Date Joined May 2010
Total Posts : 84
   Posted 8/27/2010 11:00 PM (GMT -6)   
I'm 5 weeks out from my RRP and had my first follow-up this week. The PSA test came back at 1.59, and a second one that was done to rule out lab error came in at 1.7. It's probably no big surprise that I'm a little freaked out. The doctor's office sent me an email saying they are recommending a Lupron injection and Casodex tablets. From what little I've read so far about hormone therapy, I am not at all thrilled. They also said that after I'm fully continent that they recommend radiation therapy.
 
After surgery the final pathology showed clear margins and lymph nodes, but with seminal vesicle invasion detected.
 
I had such high hopes that the surgery would be the end of it.

daveshan
Regular Member


Date Joined Jan 2010
Total Posts : 363
   Posted 8/27/2010 11:24 PM (GMT -6)   
Darn Pog' don't know what to say except that I'm really sorry to hear this.
Best of luck with the salvage.
Dave in Durango CO

dkob131
Regular Member


Date Joined Apr 2008
Total Posts : 364
   Posted 8/27/2010 11:59 PM (GMT -6)   
Pog:  First take a deep breath and relax as much as possible.  The next thing I would do if I were you is go get Dr. Smuffy Meyers book on Hormonal therapy, you'll understand a lot more about the therapy.  There are some people on this forum who pooh pooh HT but the alternatives aren't very palatable in my opinion. 
 
I've been on HT for one year and although it hasn't been a cake walk it also hasn't been the beast that some make it out to be.  Everybody does react differently to the therapy.
 
You'll probably do a couple of months of HT and then begin SRT, the HT will do a couple of things, it will probably drop your PSA to undetectabl and it will help weaken the cancer so the SRT will have an easier time of killing the cancer.  When you start SRT you'll probably stay on the HT for a total of 2 years and then stop and see where your PSA goes from there. 
 
That's basically what my treatment has been and it seems to be the norm.
 
There are some very promising drugs in the pipeline right now that may help many of us down the road.  A couple are Arbiterone and MDV 3100, they're both in clinical trial right now and the reports are very promising.
 
Good luck
David
 
 

BB_Fan
Veteran Member


Date Joined Jan 2010
Total Posts : 1011
   Posted 8/28/2010 12:30 AM (GMT -6)   
Ditto dkob"s comments. Dr Myers book is a must if you are going into HT. I am in your boat, recurrence of PSA after RP. Although I got a bit of a tease. My PSA was`undetectable for 6 months. For me, once you get past the ED, side effects were more of an annoyance than anything else. take a deep breath and move foreward. SRT with HT has gotten some good reviews.
Dx with PC Dec 2008 at 56, PSA 3.4


Biopsy: T1c, Geason 7 (3+4) - 8 cores taken with 4 positive for PCa, 30% of all 4 cores.

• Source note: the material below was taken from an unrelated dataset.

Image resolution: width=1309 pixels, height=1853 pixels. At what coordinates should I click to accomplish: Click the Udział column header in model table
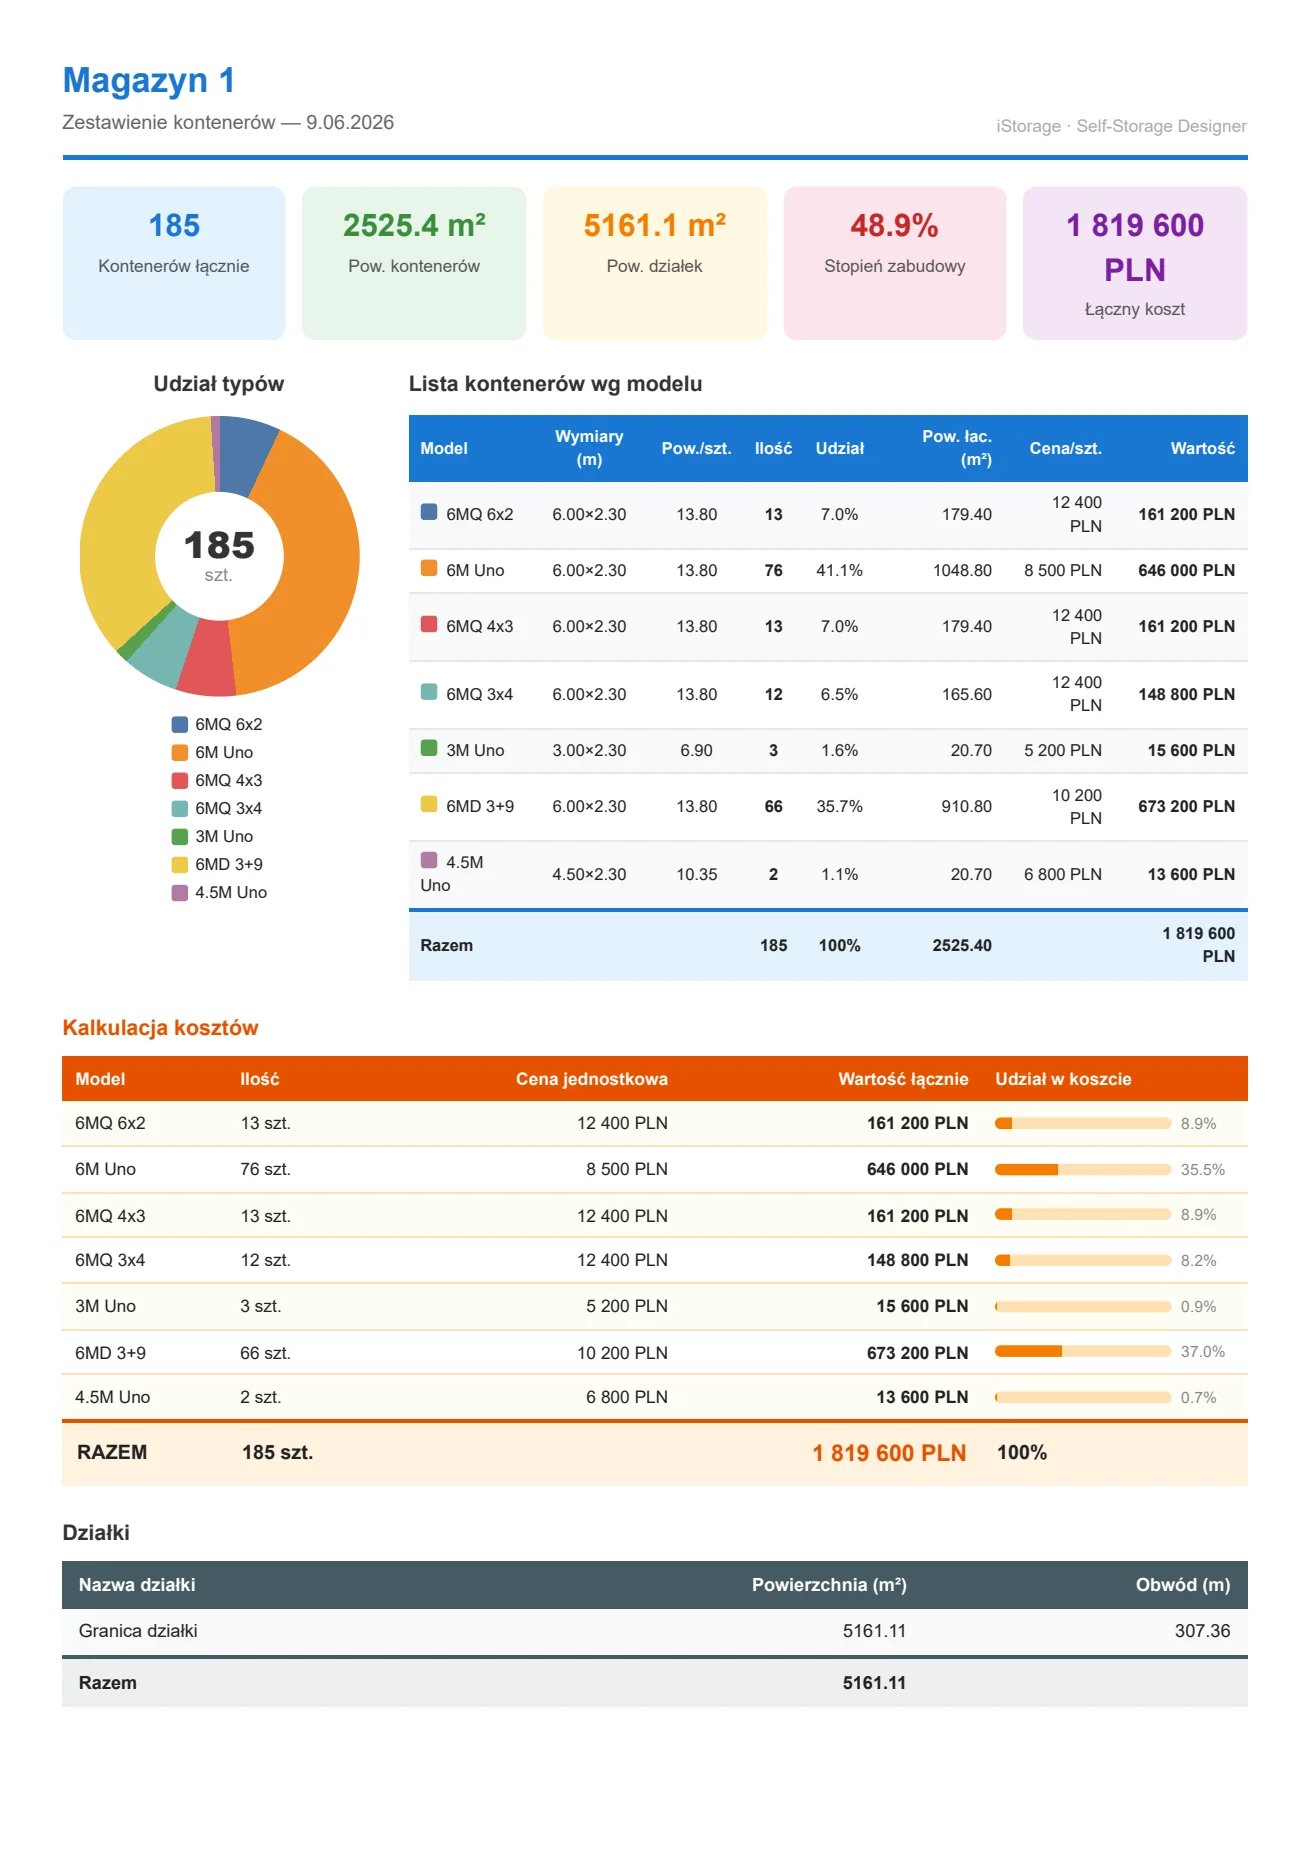[x=839, y=449]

Robotic Surgery March 2009 Hartford Hospital, Dr Wagner
Pathology Report: T2c, Geason 8, organ confined, negitive margins, lymph nodes negitive - tumor volume 9%
nerves spared, no negitive side effects of surgery

One night in hospital, back to work in 3 weeks

psa Jun 09 <.01
psa Oct 09 <.01
psa Jan 10 .07 re-test one week later .05
psa Mar 10 .28 re-test two weeks later .31
psa May 10 .50

April 10 MRI and Bone Scan show lesion on lower spine, false positive.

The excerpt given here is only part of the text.